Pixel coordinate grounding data
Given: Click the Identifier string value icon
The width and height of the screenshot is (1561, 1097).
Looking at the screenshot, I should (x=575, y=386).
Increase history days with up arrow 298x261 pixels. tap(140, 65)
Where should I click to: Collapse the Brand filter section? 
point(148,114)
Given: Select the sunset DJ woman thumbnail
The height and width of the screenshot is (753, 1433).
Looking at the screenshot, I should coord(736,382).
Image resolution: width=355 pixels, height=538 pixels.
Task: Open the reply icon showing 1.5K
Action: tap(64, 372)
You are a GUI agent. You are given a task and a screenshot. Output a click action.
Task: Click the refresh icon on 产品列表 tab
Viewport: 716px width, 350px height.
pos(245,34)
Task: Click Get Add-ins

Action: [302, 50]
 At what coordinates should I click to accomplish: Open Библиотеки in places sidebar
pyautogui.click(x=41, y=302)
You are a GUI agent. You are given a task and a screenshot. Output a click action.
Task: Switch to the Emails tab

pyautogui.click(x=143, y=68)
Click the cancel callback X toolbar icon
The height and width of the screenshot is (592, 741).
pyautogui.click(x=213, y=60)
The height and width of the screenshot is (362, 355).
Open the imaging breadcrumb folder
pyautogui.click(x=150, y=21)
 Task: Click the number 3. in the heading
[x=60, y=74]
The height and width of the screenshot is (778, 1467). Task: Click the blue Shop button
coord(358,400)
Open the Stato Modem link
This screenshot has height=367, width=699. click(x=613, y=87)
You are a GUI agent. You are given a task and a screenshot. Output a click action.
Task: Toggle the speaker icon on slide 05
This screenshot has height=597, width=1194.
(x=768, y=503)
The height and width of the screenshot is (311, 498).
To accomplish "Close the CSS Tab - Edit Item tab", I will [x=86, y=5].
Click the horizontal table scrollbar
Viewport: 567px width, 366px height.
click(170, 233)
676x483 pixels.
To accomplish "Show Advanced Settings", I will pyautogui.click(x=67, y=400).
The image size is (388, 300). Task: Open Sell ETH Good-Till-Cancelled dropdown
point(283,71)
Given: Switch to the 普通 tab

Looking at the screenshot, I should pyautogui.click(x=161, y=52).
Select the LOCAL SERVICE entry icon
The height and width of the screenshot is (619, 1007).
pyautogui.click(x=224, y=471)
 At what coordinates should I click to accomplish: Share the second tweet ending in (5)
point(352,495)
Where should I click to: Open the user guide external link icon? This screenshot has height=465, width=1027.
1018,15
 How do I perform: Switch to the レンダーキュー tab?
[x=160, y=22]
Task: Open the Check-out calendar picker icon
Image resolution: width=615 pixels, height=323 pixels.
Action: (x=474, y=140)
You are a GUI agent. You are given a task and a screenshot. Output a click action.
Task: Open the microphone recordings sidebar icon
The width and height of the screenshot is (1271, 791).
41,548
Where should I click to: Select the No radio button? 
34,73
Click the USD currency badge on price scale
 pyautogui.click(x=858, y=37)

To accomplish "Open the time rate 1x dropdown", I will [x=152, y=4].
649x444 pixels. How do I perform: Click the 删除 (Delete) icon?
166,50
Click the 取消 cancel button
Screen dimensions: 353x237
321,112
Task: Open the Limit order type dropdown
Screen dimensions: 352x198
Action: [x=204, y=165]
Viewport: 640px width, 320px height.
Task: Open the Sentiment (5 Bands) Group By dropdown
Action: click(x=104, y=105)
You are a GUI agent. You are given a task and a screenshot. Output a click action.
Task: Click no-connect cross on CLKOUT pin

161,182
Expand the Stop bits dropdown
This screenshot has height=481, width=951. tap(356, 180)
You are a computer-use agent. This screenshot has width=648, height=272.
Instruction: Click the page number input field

- _What to work on_: From the data, collect all lines where the string "will" appears.

- _Task response_:
To accomplish "Close the CSS Tab - Edit Item tab", I will [x=86, y=5].
To accomplish "Show Advanced Settings", I will pyautogui.click(x=67, y=400).
To accomplish "Open the time rate 1x dropdown", I will [x=152, y=4].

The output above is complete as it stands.